Supplied information below:

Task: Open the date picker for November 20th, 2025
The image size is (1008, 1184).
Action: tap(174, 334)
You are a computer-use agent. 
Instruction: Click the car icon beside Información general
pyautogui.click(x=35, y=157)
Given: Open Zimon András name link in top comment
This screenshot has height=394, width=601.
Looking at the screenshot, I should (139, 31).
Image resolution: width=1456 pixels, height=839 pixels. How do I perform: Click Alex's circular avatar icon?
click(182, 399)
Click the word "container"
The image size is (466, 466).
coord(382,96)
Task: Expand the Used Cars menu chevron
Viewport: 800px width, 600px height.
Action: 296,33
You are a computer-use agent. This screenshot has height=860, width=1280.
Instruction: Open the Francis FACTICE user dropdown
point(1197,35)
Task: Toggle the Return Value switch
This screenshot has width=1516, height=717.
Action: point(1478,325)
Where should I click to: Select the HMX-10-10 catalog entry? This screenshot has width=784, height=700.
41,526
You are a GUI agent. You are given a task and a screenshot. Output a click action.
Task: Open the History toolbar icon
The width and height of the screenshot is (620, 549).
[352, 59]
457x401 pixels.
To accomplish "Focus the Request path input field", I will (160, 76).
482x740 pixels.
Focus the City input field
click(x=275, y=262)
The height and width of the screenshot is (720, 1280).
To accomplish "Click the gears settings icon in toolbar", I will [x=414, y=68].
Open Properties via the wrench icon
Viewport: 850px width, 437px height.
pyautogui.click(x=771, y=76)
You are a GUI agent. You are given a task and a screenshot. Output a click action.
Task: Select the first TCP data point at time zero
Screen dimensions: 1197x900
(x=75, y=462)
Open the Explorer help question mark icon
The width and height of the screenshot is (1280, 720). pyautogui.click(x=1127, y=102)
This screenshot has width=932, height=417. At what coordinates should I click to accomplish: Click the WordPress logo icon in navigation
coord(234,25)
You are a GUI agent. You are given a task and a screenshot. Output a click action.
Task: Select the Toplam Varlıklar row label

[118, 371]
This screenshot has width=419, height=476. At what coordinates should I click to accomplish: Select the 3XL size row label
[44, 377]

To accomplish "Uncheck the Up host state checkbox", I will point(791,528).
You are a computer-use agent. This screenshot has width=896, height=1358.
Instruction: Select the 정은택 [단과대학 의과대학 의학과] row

End of Supplied information.

What the task requires: Check each line above for the string "toolbar", then copy the ones that have it.

Expected output:
Task: Open the History toolbar icon
To accomplish "Click the gears settings icon in toolbar", I will [x=414, y=68].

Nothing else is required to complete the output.